┌─ DATA SUPPLIED
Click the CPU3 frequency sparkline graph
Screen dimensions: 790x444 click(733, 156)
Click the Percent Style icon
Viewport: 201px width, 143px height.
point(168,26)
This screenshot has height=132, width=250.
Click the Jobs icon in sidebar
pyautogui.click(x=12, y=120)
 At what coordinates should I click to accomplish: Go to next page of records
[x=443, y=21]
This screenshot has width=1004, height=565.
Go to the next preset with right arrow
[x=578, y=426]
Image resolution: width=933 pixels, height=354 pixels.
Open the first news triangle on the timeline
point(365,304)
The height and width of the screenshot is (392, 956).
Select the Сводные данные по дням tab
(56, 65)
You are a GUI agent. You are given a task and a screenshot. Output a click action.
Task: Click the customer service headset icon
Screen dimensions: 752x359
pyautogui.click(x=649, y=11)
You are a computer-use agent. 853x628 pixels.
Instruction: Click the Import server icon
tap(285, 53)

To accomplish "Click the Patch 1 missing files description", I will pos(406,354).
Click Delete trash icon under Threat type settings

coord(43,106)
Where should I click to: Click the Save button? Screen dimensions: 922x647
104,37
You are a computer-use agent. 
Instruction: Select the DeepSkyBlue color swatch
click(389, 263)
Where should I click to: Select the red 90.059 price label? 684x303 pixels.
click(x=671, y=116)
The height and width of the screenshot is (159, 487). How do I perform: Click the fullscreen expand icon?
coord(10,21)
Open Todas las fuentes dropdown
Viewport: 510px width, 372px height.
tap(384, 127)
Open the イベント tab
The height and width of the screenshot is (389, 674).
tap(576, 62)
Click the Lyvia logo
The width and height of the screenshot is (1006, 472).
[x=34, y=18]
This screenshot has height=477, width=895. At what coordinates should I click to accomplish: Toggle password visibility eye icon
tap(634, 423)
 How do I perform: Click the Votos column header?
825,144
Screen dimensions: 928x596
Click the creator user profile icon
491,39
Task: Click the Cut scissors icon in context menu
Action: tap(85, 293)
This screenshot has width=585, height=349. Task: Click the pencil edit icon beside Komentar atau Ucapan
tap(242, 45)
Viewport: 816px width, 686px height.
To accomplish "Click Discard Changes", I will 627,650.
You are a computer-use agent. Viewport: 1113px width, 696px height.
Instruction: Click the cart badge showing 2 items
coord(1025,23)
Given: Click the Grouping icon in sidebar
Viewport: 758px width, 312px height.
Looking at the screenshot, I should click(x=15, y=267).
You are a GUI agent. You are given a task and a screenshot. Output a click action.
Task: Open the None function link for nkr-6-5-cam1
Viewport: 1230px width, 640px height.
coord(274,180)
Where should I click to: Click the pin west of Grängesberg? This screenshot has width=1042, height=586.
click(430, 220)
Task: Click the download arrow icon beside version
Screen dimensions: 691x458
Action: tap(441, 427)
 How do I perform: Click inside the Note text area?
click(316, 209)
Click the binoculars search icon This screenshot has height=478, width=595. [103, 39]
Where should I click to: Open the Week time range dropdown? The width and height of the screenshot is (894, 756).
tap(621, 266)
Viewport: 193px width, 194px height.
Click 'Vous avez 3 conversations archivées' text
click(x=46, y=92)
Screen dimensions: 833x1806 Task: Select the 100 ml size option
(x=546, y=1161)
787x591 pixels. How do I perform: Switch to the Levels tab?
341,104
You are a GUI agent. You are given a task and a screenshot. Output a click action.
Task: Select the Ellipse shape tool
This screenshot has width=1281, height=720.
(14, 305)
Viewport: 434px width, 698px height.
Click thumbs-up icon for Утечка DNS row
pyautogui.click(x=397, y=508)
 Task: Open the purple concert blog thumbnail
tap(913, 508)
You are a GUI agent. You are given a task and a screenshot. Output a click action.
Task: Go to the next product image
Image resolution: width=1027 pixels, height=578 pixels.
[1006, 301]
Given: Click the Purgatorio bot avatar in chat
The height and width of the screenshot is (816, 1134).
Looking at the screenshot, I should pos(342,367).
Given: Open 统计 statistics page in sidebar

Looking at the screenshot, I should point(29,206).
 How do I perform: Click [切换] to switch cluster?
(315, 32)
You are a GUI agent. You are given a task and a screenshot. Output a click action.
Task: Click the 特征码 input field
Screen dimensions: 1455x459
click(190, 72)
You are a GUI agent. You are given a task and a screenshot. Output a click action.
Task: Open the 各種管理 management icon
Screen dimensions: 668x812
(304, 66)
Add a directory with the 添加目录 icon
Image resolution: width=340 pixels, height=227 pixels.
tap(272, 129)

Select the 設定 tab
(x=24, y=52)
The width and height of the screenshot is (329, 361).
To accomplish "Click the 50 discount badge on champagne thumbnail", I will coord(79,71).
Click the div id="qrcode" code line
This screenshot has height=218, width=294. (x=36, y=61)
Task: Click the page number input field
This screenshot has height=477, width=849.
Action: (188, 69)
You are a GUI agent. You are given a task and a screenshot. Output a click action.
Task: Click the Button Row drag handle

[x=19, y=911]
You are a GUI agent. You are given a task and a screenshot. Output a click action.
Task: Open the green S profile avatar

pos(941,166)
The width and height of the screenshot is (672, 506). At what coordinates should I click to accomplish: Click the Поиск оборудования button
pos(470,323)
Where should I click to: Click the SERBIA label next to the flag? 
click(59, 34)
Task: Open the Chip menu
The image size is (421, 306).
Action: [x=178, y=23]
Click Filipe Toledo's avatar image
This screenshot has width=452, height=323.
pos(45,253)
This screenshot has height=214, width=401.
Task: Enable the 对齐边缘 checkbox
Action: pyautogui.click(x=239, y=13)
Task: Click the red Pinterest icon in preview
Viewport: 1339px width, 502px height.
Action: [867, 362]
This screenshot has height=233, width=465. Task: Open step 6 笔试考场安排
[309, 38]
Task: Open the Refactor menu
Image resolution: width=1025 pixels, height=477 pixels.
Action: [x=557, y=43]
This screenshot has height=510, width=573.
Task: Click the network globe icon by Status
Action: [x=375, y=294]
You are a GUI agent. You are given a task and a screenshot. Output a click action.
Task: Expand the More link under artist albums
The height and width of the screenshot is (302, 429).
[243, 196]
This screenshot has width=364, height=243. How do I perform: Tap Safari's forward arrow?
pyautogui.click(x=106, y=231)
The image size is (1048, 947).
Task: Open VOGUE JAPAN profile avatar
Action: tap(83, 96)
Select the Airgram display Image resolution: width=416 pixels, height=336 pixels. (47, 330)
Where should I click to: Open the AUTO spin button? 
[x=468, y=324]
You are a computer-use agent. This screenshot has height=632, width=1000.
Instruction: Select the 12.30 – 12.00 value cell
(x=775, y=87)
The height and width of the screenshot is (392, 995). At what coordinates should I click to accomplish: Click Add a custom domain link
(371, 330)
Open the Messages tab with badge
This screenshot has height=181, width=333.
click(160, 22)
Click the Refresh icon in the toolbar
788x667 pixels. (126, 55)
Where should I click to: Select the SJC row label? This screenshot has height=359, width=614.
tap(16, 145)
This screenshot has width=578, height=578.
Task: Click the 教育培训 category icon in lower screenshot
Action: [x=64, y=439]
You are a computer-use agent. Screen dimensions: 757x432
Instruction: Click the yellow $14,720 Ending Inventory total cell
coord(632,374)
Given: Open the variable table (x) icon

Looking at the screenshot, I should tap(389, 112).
└─
In the entries above, find the line with "Task: Go to the next product image" and the line with "Add a directory with the 添加目录 icon", then restate word for word both of them and every line between, with nothing more.

**TASK OUTPUT:**
Task: Go to the next product image
Image resolution: width=1027 pixels, height=578 pixels.
[1006, 301]
Given: Click the Purgatorio bot avatar in chat
The height and width of the screenshot is (816, 1134).
Looking at the screenshot, I should pos(342,367).
Given: Open 统计 statistics page in sidebar

Looking at the screenshot, I should point(29,206).
 How do I perform: Click [切换] to switch cluster?
(315, 32)
You are a GUI agent. You are given a task and a screenshot. Output a click action.
Task: Click the 特征码 input field
Screen dimensions: 1455x459
click(190, 72)
You are a GUI agent. You are given a task and a screenshot. Output a click action.
Task: Open the 各種管理 management icon
Screen dimensions: 668x812
(304, 66)
Add a directory with the 添加目录 icon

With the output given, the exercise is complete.